Requirement:
Print exactly the line with "You are a computer-use agent. Image" and every line after it, through the final line of the material below.

Supplied records:
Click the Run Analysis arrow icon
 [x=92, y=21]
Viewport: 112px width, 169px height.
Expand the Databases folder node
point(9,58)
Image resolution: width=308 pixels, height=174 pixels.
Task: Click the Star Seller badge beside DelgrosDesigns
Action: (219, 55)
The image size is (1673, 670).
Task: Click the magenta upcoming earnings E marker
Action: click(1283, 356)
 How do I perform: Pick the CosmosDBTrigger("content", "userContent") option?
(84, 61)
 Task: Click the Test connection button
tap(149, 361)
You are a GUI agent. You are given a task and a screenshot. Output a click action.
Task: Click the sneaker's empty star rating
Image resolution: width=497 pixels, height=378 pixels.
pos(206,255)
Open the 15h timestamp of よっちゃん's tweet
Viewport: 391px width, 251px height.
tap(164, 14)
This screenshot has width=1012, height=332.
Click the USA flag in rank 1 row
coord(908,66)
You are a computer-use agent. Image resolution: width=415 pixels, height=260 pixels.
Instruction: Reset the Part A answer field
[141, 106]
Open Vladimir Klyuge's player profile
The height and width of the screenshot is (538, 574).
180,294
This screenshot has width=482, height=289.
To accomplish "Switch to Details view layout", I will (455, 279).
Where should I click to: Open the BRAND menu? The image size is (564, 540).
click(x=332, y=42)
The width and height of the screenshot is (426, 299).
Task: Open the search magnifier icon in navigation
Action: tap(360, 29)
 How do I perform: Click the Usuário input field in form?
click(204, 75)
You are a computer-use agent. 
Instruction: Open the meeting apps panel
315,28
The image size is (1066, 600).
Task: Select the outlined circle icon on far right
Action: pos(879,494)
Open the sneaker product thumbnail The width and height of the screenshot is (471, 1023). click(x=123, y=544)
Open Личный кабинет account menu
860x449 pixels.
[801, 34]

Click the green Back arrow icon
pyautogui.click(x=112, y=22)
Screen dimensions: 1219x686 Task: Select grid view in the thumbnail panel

Answer to the problem:
You are a computer-use agent. Image resolution: width=415 pixels, height=260 pixels.
Instruction: Reset the Part A answer field
[141, 106]
Open Vladimir Klyuge's player profile
The height and width of the screenshot is (538, 574).
180,294
This screenshot has width=482, height=289.
To accomplish "Switch to Details view layout", I will (455, 279).
Where should I click to: Open the BRAND menu? The image size is (564, 540).
click(x=332, y=42)
The width and height of the screenshot is (426, 299).
Task: Open the search magnifier icon in navigation
Action: tap(360, 29)
 How do I perform: Click the Usuário input field in form?
click(204, 75)
You are a computer-use agent. 
Instruction: Open the meeting apps panel
315,28
The image size is (1066, 600).
Task: Select the outlined circle icon on far right
Action: pos(879,494)
Open the sneaker product thumbnail The width and height of the screenshot is (471, 1023). click(x=123, y=544)
Open Личный кабинет account menu
860x449 pixels.
[801, 34]

Click the green Back arrow icon
pyautogui.click(x=112, y=22)
Screen dimensions: 1219x686 Task: Select grid view in the thumbnail panel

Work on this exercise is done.